• **Input for this task**:
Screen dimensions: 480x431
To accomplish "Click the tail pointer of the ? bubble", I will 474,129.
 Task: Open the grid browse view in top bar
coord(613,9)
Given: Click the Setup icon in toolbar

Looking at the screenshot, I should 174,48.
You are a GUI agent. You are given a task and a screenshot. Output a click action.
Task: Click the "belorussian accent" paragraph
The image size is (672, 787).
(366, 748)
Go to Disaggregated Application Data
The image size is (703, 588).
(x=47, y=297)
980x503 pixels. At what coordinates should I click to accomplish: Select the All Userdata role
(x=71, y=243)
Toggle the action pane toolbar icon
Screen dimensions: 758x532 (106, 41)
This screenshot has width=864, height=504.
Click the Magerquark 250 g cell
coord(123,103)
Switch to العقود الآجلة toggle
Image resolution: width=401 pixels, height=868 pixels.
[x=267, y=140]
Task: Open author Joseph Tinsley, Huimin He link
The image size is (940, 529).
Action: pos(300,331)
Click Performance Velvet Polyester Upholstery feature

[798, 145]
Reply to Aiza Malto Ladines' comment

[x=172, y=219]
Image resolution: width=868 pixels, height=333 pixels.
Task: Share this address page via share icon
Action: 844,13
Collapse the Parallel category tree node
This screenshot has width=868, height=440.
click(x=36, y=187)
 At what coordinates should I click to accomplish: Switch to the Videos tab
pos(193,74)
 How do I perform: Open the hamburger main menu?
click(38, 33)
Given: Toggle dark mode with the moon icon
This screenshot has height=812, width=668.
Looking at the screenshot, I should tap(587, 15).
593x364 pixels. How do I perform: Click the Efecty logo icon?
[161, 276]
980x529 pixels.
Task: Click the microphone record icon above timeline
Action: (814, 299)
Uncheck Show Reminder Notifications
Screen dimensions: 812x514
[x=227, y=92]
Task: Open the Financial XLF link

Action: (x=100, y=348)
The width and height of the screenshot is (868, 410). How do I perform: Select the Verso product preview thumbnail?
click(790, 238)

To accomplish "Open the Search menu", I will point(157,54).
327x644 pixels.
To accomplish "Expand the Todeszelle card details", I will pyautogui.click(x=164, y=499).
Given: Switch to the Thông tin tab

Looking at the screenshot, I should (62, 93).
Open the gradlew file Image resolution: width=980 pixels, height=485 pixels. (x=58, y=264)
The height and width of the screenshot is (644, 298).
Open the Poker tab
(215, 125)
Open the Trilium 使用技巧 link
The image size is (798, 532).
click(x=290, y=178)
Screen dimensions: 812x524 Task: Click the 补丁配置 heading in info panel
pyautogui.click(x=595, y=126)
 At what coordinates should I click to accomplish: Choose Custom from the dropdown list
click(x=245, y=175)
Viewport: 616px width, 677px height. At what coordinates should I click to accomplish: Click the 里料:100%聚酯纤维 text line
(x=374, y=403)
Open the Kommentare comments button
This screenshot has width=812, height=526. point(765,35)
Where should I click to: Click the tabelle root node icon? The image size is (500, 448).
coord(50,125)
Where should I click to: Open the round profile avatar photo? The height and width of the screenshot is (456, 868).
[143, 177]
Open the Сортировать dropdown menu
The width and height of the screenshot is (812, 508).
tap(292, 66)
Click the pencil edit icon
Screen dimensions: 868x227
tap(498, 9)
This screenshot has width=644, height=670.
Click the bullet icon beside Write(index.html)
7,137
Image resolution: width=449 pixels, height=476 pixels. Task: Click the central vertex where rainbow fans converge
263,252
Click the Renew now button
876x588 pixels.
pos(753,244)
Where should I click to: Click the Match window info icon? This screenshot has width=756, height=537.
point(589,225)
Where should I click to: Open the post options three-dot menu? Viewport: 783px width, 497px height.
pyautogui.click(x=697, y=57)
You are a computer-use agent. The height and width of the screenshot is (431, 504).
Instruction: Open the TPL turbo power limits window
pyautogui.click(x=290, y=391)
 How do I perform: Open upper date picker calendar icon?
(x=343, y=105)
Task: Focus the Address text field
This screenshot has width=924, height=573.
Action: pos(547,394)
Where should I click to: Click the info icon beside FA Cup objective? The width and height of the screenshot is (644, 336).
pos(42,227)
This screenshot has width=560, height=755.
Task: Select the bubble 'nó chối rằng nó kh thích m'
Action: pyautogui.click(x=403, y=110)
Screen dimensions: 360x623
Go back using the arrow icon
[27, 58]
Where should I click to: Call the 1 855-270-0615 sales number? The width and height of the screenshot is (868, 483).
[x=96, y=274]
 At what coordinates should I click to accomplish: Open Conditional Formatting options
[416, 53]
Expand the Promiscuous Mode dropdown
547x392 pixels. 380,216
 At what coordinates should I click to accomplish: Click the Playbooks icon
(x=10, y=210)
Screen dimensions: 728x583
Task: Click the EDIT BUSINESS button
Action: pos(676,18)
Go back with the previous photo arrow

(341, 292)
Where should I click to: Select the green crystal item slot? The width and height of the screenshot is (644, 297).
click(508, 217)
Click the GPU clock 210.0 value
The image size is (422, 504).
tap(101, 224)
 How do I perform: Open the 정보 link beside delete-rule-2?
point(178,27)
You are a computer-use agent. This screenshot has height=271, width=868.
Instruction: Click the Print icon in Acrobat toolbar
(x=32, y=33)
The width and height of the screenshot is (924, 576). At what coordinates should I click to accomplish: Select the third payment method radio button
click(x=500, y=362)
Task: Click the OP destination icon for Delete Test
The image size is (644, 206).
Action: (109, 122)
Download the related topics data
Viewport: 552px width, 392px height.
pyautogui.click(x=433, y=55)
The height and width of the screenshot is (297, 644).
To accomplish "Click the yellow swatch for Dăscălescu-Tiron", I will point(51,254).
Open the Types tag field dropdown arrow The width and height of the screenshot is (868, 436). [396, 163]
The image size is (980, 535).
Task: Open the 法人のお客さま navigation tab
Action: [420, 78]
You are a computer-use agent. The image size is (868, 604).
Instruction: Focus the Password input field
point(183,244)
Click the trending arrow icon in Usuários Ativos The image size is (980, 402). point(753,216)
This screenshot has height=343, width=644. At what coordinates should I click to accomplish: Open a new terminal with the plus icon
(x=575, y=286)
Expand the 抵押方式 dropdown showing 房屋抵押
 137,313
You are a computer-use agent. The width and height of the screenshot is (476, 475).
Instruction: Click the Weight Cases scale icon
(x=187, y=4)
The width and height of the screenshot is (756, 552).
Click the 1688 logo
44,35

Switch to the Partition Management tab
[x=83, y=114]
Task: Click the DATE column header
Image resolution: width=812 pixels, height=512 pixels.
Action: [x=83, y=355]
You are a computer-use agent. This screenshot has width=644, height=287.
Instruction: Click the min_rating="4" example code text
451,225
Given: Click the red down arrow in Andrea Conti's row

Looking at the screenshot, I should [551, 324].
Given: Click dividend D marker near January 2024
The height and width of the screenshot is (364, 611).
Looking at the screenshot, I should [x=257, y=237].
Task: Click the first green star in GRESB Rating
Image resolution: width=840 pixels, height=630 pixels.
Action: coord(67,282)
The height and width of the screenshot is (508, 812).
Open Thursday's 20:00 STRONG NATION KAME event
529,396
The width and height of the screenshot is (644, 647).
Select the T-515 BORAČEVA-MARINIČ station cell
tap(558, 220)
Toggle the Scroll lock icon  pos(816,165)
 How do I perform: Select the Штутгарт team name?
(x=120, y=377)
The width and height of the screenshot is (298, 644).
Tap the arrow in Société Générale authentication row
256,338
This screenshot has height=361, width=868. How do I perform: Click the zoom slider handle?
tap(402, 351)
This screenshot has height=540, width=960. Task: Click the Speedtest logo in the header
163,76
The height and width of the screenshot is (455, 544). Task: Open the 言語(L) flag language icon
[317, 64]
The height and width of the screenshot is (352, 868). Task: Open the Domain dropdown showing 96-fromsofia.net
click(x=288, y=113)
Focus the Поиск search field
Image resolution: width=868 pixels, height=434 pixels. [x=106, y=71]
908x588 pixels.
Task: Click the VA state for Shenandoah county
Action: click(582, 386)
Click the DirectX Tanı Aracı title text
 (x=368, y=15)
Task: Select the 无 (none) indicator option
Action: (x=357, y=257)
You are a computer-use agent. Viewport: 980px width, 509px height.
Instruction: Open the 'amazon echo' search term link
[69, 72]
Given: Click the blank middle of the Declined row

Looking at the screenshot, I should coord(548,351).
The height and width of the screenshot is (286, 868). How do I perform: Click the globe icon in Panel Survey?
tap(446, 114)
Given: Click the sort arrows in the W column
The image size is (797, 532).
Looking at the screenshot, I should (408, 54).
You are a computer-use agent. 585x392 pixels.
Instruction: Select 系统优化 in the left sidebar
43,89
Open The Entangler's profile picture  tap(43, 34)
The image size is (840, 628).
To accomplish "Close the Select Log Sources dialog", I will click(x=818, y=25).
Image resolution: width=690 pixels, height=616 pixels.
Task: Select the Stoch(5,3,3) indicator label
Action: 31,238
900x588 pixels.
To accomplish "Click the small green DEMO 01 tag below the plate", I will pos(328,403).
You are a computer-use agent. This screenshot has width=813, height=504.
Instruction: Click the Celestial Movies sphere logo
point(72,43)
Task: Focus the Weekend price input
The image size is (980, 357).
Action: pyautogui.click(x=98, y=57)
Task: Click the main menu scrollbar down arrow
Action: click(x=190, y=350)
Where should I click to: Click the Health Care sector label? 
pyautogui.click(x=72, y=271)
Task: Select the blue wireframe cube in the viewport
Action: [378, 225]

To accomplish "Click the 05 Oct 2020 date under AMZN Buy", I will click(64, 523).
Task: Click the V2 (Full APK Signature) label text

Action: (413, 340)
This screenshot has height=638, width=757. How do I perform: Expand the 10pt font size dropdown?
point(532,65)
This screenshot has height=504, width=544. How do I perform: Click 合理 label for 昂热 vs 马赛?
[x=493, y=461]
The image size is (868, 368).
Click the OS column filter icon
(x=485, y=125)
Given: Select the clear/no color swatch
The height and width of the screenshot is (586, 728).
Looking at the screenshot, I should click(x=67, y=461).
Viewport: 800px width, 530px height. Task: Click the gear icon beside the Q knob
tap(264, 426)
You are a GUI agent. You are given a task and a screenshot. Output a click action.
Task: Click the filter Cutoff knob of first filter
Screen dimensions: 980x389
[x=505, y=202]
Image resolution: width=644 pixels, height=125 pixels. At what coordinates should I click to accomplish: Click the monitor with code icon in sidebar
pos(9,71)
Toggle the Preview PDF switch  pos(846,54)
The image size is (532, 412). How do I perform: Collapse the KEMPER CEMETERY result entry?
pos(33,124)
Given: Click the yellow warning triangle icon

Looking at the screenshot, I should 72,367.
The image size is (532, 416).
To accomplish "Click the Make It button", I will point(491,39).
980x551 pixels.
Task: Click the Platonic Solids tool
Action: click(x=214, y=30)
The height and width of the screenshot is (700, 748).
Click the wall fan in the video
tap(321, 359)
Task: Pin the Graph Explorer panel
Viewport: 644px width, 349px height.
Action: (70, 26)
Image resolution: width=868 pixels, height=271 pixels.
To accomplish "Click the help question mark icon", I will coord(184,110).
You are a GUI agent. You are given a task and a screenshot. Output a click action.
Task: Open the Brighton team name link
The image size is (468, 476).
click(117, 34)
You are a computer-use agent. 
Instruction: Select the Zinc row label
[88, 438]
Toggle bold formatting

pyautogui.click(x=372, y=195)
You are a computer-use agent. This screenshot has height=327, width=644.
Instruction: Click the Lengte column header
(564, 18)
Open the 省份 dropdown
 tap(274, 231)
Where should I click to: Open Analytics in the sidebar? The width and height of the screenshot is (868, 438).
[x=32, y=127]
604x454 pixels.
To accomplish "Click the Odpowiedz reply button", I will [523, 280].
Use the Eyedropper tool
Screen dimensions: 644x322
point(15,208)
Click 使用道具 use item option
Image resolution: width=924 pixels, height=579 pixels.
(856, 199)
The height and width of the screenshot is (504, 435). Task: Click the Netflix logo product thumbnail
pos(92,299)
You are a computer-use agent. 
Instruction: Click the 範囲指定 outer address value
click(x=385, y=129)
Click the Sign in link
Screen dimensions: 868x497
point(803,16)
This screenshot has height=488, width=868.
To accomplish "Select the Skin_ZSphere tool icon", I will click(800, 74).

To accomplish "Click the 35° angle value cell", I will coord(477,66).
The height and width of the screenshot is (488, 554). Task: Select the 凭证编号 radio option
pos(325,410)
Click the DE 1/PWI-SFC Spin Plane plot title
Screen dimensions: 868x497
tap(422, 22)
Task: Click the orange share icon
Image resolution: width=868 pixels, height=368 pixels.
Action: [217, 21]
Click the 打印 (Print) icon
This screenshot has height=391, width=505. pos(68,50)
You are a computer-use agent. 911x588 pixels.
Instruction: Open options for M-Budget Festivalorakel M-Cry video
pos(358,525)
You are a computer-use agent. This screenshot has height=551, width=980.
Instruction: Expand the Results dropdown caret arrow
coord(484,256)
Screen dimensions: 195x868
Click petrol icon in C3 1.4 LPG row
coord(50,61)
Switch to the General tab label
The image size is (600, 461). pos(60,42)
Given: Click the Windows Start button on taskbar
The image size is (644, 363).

• **Your assignment**: Search the lines above for the string "swatch" and copy each line that has it.

• **The answer**:
To accomplish "Click the yellow swatch for Dăscălescu-Tiron", I will point(51,254).
Given: Select the clear/no color swatch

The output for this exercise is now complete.